━━ Given data ━━

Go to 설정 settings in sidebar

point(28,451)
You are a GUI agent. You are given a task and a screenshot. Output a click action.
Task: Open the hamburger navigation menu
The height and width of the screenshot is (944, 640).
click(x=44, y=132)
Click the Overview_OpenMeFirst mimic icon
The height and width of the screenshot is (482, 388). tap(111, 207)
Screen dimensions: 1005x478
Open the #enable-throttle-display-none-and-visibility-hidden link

━━━
━━ Given data ━━

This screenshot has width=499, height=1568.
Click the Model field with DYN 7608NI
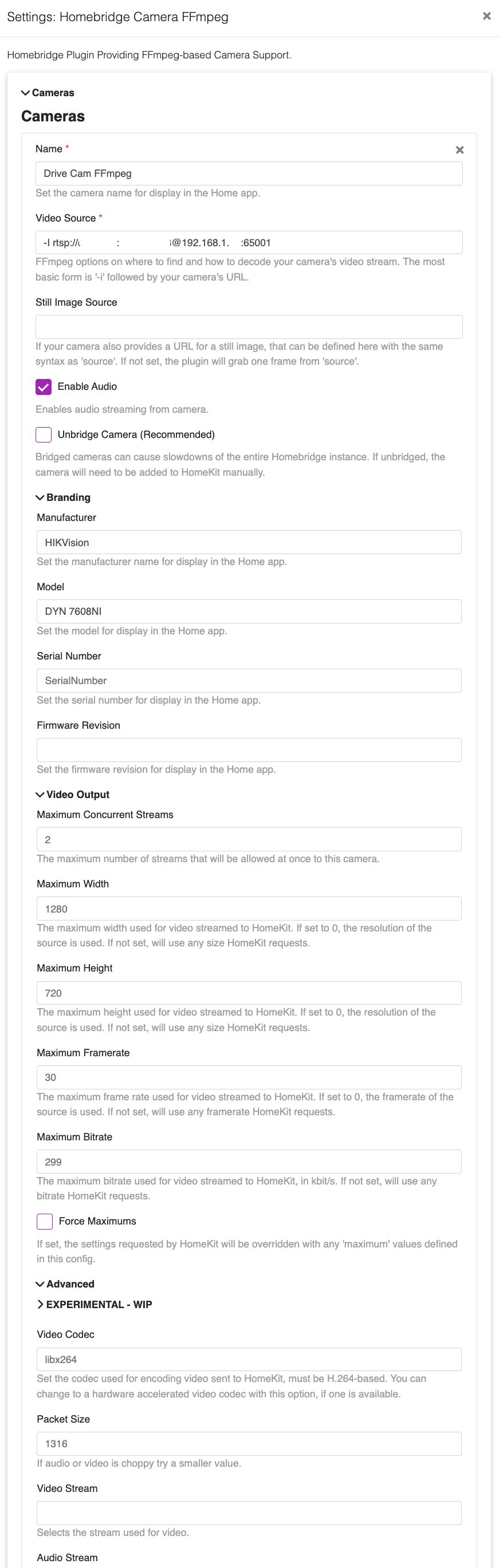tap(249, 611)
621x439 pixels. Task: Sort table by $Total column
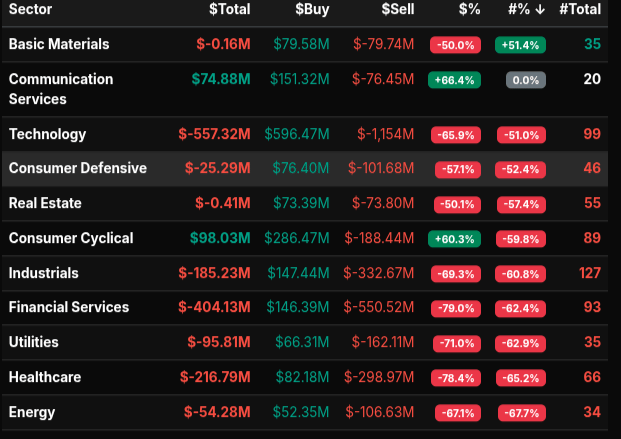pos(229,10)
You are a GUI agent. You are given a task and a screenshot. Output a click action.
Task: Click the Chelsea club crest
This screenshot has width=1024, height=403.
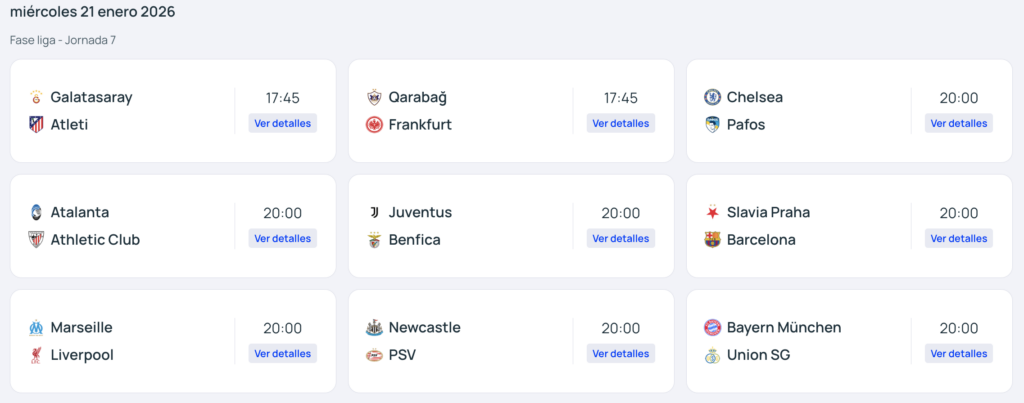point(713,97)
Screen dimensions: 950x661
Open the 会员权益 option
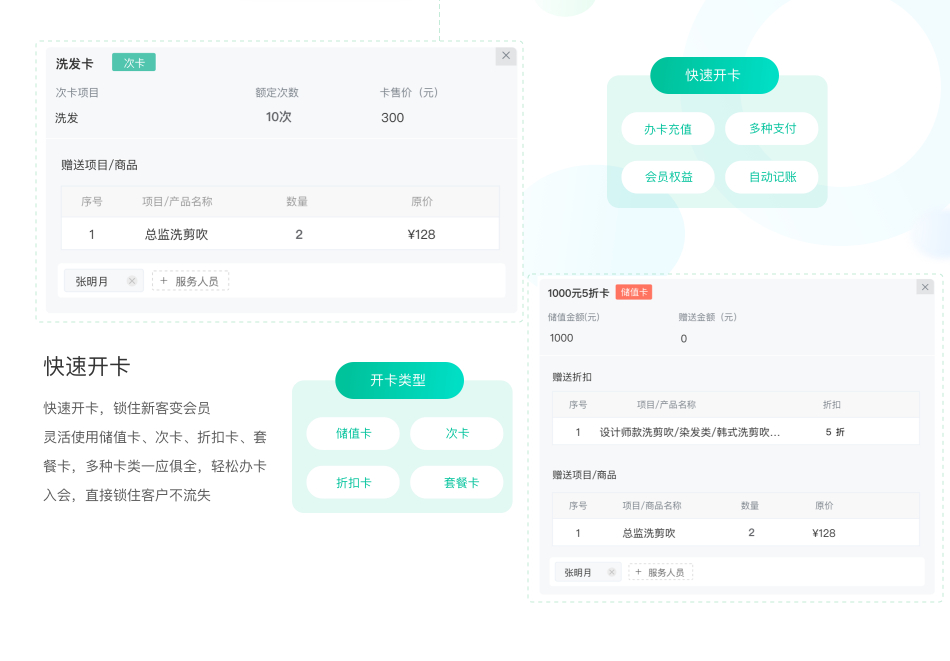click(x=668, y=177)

━━━
━━ Given data ━━

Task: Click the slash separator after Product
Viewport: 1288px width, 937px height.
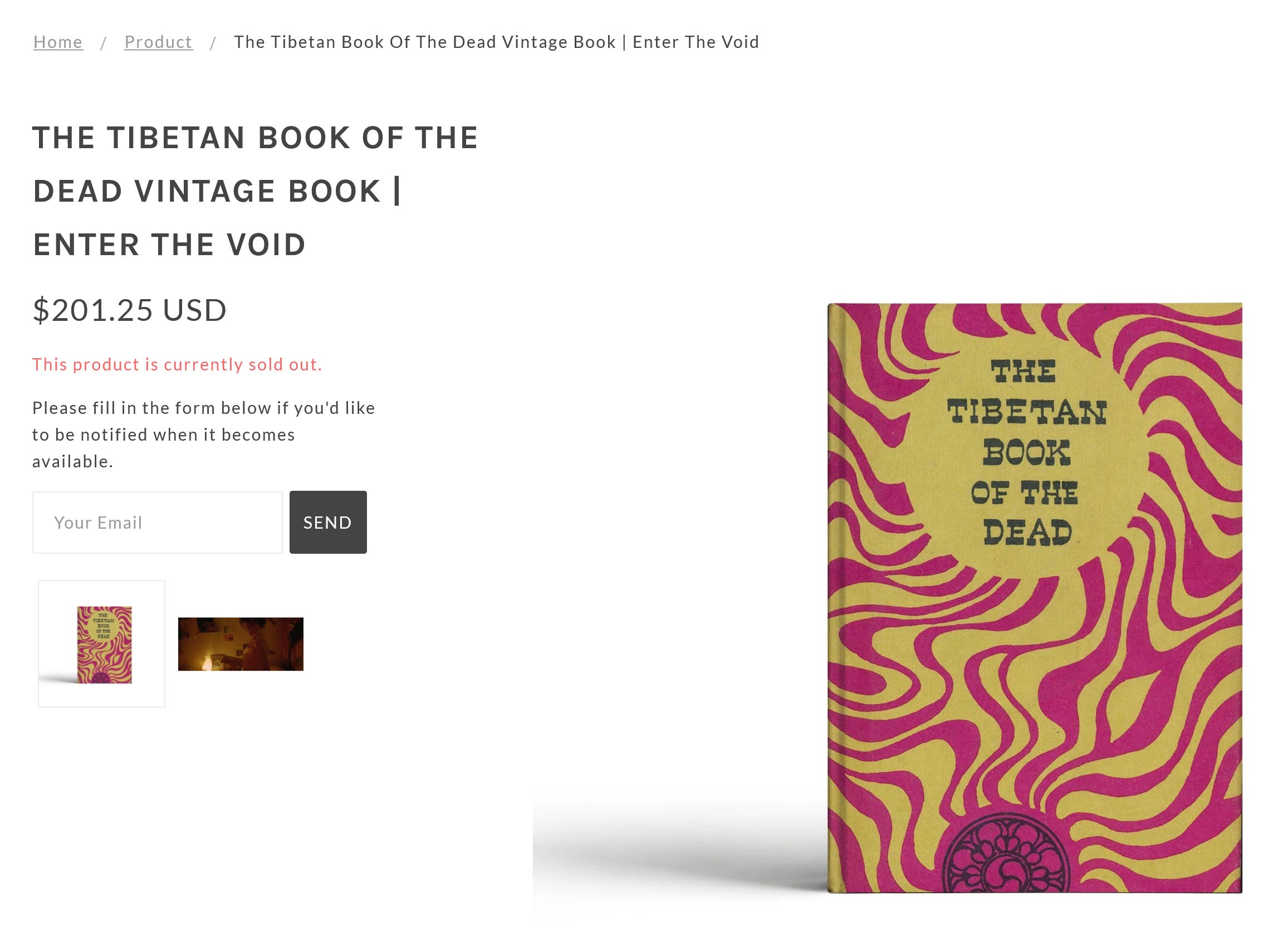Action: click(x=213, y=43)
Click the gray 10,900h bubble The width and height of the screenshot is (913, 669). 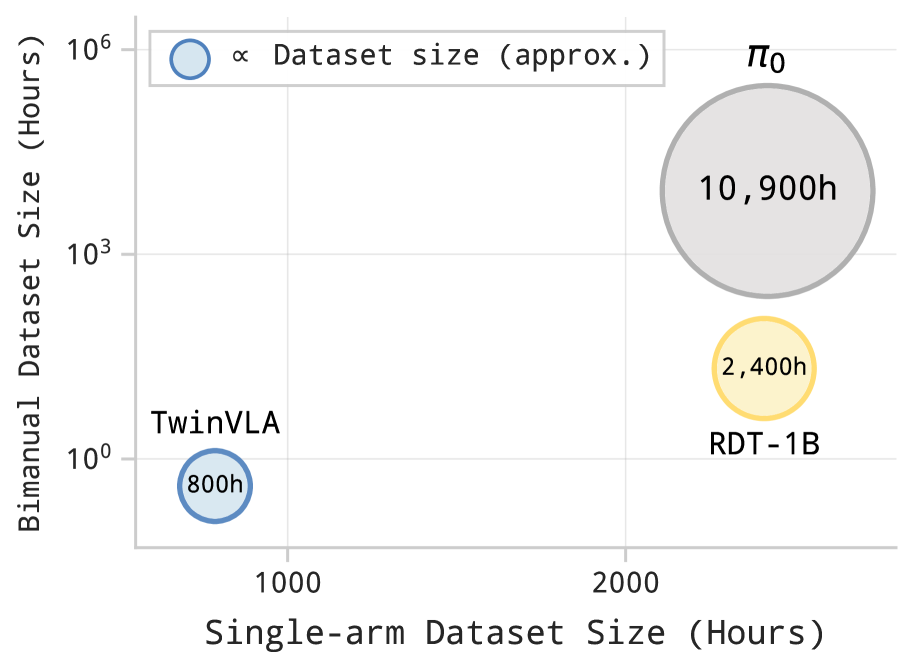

━━━

__Problem statement__.
Using the records above, repeat exactly the run of lines that starts with the line with "Viewport: 1288px width, 937px height." and goes on through the line with "Click the gray"; omit each picture.

__Response to the task__.
Viewport: 1288px width, 937px height.
Action: click(x=213, y=43)
Click the gray 10,900h bubble The width and height of the screenshot is (913, 669). 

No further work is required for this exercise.